[Bugs] [Bug 1249124] New: Since 3.6.2: failed to get the 'volume file' from server

Fri Jul 31 14:40:17 UTC 2015

https://bugzilla.redhat.com/show_bug.cgi?id=1249124

            Bug ID: 1249124
           Summary: Since 3.6.2: failed to get the 'volume file' from
                    server
           Product: GlusterFS
           Version: 3.6.2
         Component: packaging
          Keywords: Triaged
          Severity: urgent
          Assignee: bugs at gluster.org
          Reporter: kkeithle at redhat.com
                CC: bugs at gluster.org, bugzilla.redhat.com at spider007.net,
                    gluster-bugs at redhat.com, kaushal at redhat.com,
                    kkeithle at redhat.com, kparthas at redhat.com,
                    lmohanty at redhat.com, monotek23 at gmail.com,
                    ndevos at redhat.com, pkarampu at redhat.com,
                    rabhat at redhat.com, redhat.bugs at pointb.co.uk,
                    romeo.r at gmail.com
        Depends On: 1191176

+++ This bug was initially created as a clone of Bug #1191176 +++

Description of problem:

I upgraded to Glusterfs-3.6.2 today, and it didn't work. Downgrading to 3.6.1
fixes the issue.

All clients say, this happens on localhost as well:

I [MSGID: 100030] [glusterfsd.c:2018:main] 0-/usr/bin/glusterfs: Started
running /usr/bin/glusterfs version  (args: /usr/bin/glusterfs
--volfile-server=xxx --volfile-id=/xxx /xxx)
E [glusterfsd-mgmt.c:1494:mgmt_getspec_cbk] 0-glusterfs: failed to get the
'volume file' from server
E [glusterfsd-mgmt.c:1596:mgmt_getspec_cbk] 0-mgmt: failed to fetch volume file
(key:/xxx)
W [glusterfsd.c:1194:cleanup_and_exit] (--> 0-: received signum (0), shutting
down
I [fuse-bridge.c:5599:fini] 0-fuse: Unmounting '/shared'.
W [glusterfsd.c:1194:cleanup_and_exit] (--> 0-: received signum (15), shutting
down

The `gluster volume info` looks fine and all volume come up. I'd like to debug
this further but am not sure how.

--- Additional comment from  on 2015-02-12 04:54:13 EST ---

Are you missing information? This is a critical bug; glusterfs does not work
after upgrading to 3.6.2; don't you have tests for this? How can I debug this?
Does 3.6.2 work for other people?

--- Additional comment from Richard on 2015-02-16 06:36:29 EST ---

I've kept off the 3.5 and 3.6 version's and stuck with 3.4
(glusterfs-3.4.6-1.el6.x86_64) as that works best for me. 

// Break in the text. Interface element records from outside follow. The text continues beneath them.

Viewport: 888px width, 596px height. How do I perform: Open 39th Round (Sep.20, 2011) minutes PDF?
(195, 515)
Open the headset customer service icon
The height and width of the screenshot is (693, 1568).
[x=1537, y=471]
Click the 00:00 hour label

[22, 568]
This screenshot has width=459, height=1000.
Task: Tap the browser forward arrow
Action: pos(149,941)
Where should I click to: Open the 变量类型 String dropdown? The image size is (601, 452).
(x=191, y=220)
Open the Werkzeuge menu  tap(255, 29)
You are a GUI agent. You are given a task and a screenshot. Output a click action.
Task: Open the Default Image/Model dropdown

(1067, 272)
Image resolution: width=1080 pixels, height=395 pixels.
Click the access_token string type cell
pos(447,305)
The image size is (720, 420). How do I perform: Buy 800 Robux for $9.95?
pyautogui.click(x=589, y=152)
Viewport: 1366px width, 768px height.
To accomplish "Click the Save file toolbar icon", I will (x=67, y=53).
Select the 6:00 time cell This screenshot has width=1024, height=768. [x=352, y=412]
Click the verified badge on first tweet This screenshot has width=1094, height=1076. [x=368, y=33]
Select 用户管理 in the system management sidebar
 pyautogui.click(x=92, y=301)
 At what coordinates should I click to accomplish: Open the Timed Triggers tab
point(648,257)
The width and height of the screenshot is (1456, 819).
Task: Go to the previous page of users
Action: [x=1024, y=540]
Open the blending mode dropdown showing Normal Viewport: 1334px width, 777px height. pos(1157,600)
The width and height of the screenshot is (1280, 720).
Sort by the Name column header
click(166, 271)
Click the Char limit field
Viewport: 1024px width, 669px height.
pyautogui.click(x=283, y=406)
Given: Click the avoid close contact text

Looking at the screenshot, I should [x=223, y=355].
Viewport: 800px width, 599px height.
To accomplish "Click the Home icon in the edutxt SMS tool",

On 3.6.x (any version including beta) I can't get my volumes to remount after
cleanly shutting down all servers and rebooting them. I get some constant error
about acl's in my logs so gave up with it.

in 3.5.x I can't peer probe a 2nd node after createing the 1st one which
obviously is a non starter for using that.

There are bug fixes that have got into 3.4 that just don't seem to be being
fixed in 3.5 or 3.6 releases :-(

--- Additional comment from Lalatendu Mohanty on 2015-02-17 07:15:07 EST ---

Have you upgraded all the nodes and then try to mount the volume?  Can you
please tell us more about the upgrade sequence you followed?. Or is it just yum
update on gluster nodes.

I think as of now having different versions of glusterfs in a gluster cluster
is not a supported use case, in case you were trying to do that.

--- Additional comment from Niels de Vos on 2015-02-17 07:42:17 EST ---

This sounds like an issue that Pranith debugged over email for a different
user. It should not happen on RPM based installation, but it could be an issue
in Debian/Ubuntu packaging.

> hey, I found the root cause. I am seeing the following log '[2015-02-09
> 09:48:04.312800] E [glusterd-handshake.c:771:__server_getspec] 0-glusterd:
> Unable to stat FILENAME_REDACTED (No such file or directory)' This means the
> configuration file for the mount is not available in the directory. In 3.6.2
> filenames of the vol-files i.e. configuration files changed. How did you
> upgrade to 3.6.2? Is it rpm based installation or something else?  In any
> case, this is what you need to do: stop the volume. killall the glusterds on
> the machines of the cluster.  run 'glusterd --xlator-option *.upgrade=on -N'
> on all the machines. Then restart glusterds on the machines of the cluster
> and everything should be operational after that.
> 
> Pranith.

--- Additional comment from  on 2015-02-18 03:48:41 EST ---

(In reply to Lalatendu Mohanty from comment #3)
> Have you upgraded all the nodes and then try to mount the volume?  Can you
> please tell us more about the upgrade sequence you followed?. Or is it just
> yum update on gluster nodes.

I use Archlinux; I've upgraded all nodes; stopped all volumes; rebooted all
machines and started the volume succesfully. Mounting simply doesn't work
anymore.

(In reply to Niels de Vos from comment #4)
> This sounds like an issue that Pranith debugged over email for a different
> user. It should not happen on RPM based installation, but it could be an
> issue in Debian/Ubuntu packaging.

You're right; this fixes the issue! Is this command supposted to be run after
each upgrade; or was this in a changelog somewhere?

Thanks!

--- Additional comment from Kaushal on 2015-02-18 04:53:29 EST ---

The names of volfiles on disk was changed for improved rdma support. This
change was introduced in 3.6.2. For reference the commit-ids of the changes
are,
 50952cd rdma: Client volfile name change for supporting rdma
 605db00 rdma: Wrong volfile fetch on fuse mounting tcp,rdma volume via rdma

This requires that the volfiles of existing volumes be regenerated, so that
they use the new names. Without the regeneration, glusterd would be looking for
files by the new names on a volfile fetch request but would not find them,
which would lead to a mount failure.

This regeneration is done by running glusterd in upgrade mode, 'glusterd
--xlator-option *.upgrade=on -N'.

RPM upgrades run this command as a part of the post-update. As we mainly test
on RPMs, we didn't hit the issues faced by you guys.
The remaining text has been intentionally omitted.